DAWをStudio One 3にスイッチしたってことで、内部音源&FXのみでデモ曲を3曲ほど書きおろしました。 https://soundcloud.com/tetsuyatanaka/sets/studio-one-3-stuff

この曲たちの大まかな説明はブログを見て頂くとしまして。 http://tsute2.com/studio-one-3-demo-songs/

ここでは、このデモを含め、自分がトラックメイクに包括的に関わる際、どこに気をつけてるかをノートしておきます。

普段やらせて頂いてるチームでは、1.ディレクションのみの場合、2.自分でもトラックを作ってディレクションする場合、3.自分でトラックを作って後はお任せパターンの場合と、この3つに分かれます。制作する後者2パターンでは、主にドラムとベース、たまにエレピを作って上モノは他のメンバーに渡します。日本で頂くお仕事だと現状3番目が多いです。

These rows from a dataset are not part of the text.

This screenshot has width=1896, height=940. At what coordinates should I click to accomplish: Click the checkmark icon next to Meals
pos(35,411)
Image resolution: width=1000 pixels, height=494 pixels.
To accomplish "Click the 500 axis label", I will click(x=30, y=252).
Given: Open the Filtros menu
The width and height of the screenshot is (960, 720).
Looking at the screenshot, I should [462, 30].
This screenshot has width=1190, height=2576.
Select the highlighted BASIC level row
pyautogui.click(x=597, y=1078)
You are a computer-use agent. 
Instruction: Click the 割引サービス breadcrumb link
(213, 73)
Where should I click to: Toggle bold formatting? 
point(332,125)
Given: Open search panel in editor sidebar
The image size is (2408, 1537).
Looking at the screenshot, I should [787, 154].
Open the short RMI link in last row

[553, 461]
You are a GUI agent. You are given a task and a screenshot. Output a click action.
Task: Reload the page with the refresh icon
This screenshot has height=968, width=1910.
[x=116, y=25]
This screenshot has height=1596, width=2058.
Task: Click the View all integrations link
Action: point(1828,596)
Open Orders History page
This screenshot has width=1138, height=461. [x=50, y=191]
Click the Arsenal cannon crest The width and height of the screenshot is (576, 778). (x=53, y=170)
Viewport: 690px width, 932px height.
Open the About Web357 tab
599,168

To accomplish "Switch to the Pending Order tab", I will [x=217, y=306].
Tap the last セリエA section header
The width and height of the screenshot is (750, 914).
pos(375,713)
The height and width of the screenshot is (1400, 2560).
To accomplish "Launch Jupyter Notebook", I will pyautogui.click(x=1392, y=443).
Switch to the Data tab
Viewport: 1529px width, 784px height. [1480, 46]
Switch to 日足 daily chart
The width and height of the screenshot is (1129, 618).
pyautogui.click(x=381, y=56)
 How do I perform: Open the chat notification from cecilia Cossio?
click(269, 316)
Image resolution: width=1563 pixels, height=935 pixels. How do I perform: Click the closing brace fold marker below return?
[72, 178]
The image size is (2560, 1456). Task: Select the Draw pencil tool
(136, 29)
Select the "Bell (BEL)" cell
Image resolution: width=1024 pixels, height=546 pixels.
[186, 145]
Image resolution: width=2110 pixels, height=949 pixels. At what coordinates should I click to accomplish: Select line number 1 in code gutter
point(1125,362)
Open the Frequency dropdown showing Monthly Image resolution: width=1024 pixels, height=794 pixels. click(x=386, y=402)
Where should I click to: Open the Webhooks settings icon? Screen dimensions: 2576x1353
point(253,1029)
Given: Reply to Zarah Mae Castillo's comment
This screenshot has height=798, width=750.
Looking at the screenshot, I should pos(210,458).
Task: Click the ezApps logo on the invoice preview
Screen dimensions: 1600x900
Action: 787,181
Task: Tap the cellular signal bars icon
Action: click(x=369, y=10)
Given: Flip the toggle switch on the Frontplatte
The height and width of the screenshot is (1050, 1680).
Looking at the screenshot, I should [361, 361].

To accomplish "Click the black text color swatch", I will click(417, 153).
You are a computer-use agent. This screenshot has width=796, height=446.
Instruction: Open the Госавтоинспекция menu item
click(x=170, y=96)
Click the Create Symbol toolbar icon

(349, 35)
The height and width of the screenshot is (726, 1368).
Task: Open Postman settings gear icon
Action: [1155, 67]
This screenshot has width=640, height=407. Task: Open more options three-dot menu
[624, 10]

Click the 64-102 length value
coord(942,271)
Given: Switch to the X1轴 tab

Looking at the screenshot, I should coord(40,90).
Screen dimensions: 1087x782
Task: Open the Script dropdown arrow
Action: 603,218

僕が契約を結んでいる海外チームでは、全体をまとめる人がおり、その下にアレンジャーとミキシングエンジニア、そして僕が関わっている実際に作る人たちの軍団。だいたいこの図式でやります。

最近は作る人軍団のディレクションもしていて、方向性の指示やダメ出し、褒める(これ大事)などをします。

前置きが長くなりましたが、それをやっていて気付いた、音楽を良くするうえで知っておいたほうがより良くなるかも!という3点。

1.発音タイミング

僕が以前レッスンしていた際、よく拍「オン」でドン!だ、と訳の分からない事を言ってました。

有名無名問わず、殆どの日本人演奏者、ボーカリストが拍「オン」から音を出し始めます。或いは「オン」なる前に発音し終わってしまってる場合もあります。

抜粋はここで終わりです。